Deep Web Fetcher
PassAudited by ClawScan on May 1, 2026.
Overview
The skill matches its stated purpose as a local Playwright-based web content extractor, with no evident hidden exfiltration or destructive behavior, but fetched pages and manual dependency installs should be treated as untrusted.
This skill appears safe for its stated scraping and extraction purpose. Before installing, use a virtual environment, review or pin the Python dependencies, remember that target websites will receive browser requests from your machine, and treat all fetched webpage text or HTML as untrusted content rather than agent instructions.
Findings (3)
Artifact-based informational review of SKILL.md, metadata, install specs, static scan signals, and capability signals. ClawScan does not execute the skill or run runtime probes.
A malicious or compromised webpage could include text that tries to influence the agent if the agent treats fetched content as instructions instead of data.
The tool loads caller-supplied webpages and returns page-derived HTML/text to the agent. That content is untrusted and may contain prompt-like instructions.
page.goto(url, wait_until="networkidle", timeout=timeout*1000) ... result["content_html"] = doc.summary()
Fetch only intended URLs, treat all returned webpage content as quoted untrusted data, and avoid following instructions embedded in fetched pages.

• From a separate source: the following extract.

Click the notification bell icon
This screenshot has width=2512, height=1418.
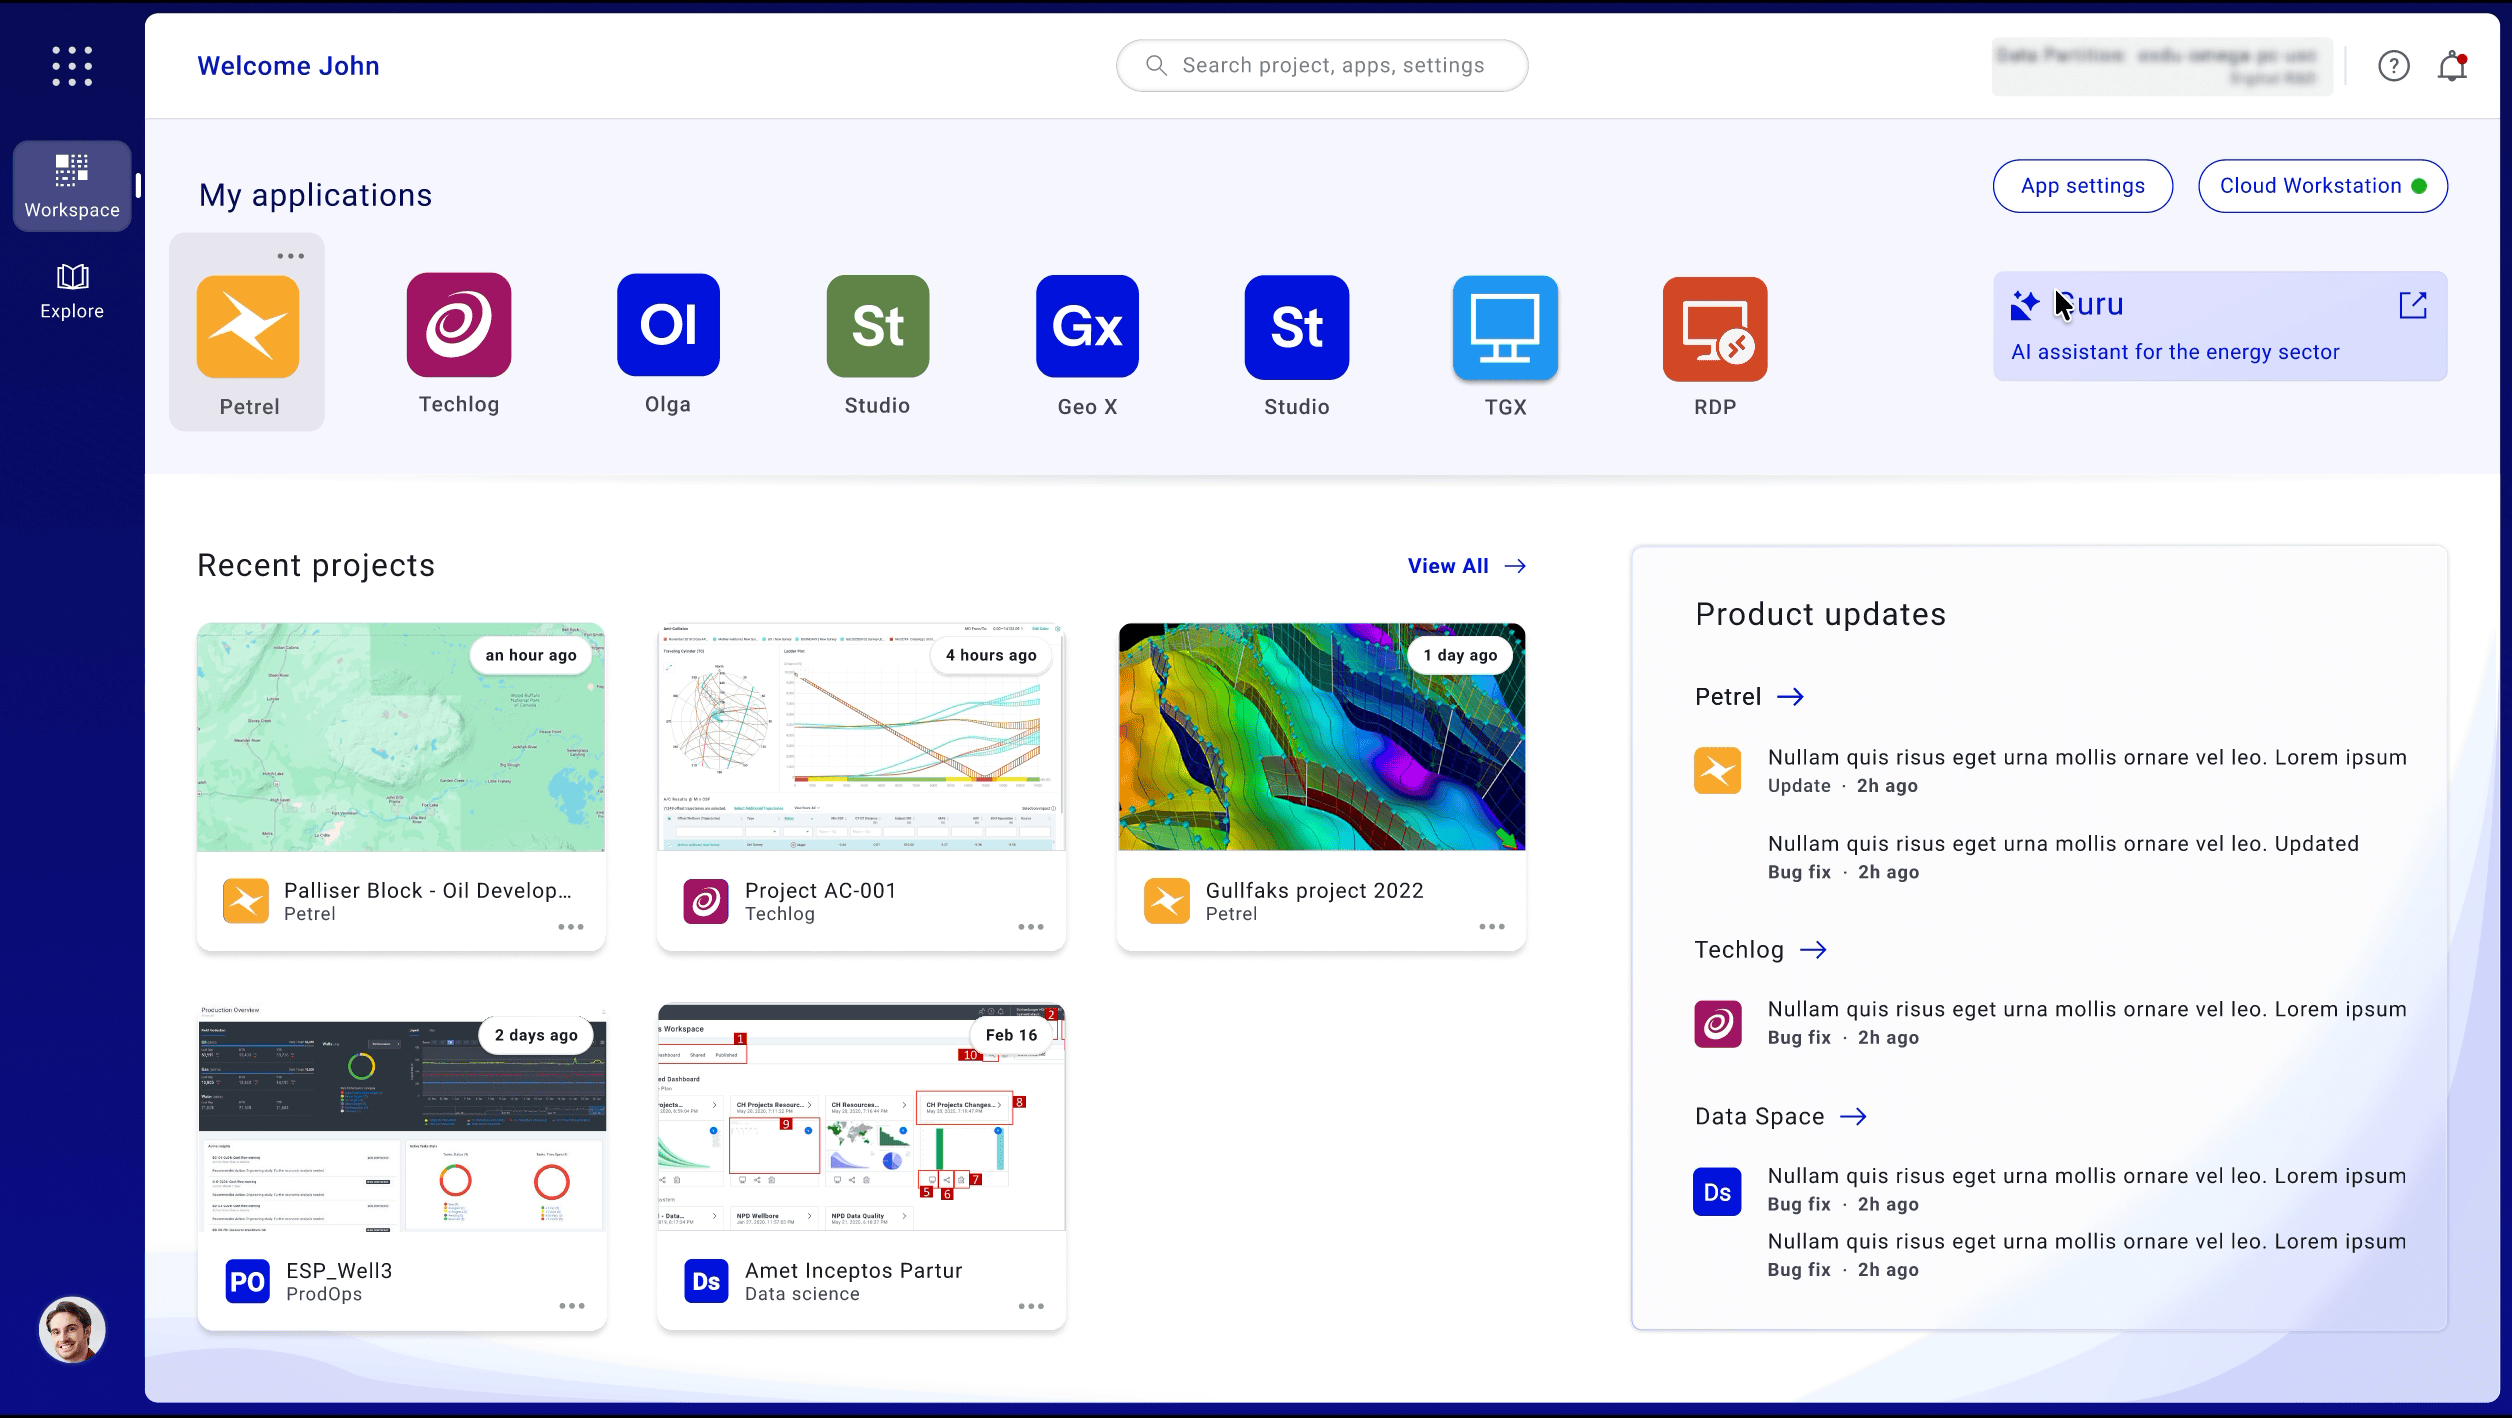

Installing dependencies from external package sources can introduce risk if the environment or package source is compromised.
The setup instructions rely on manually installing unpinned packages and downloading a browser runtime. This is expected for a Playwright scraper, but it is still external supply-chain exposure.

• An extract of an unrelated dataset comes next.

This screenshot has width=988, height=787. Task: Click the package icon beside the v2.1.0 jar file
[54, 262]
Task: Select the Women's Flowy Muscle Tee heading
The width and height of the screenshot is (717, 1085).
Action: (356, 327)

pip install playwright readability-lxml lxml beautifulsoup4 # 安装浏览器驱动(首次运行需下载~100MB) playwright install chromium
Install in a virtual environment, use trusted package indexes, consider pinning versions, and review dependency provenance before use.
Users may overread the privacy claim and forget that the target site can see the request, including the requested URL and network metadata.
The skill clearly visits target URLs, while the closing privacy wording says data does not leave the machine. In context this appears to mean no paid extraction API is used, but users should understand that target websites still receive requests.
2. 访问目标URL,等待JS渲染完成 ... *完全免费,本地运行,数据不出机器*
Do not assume the skill is offline or anonymous; only fetch pages you are comfortable contacting from your environment.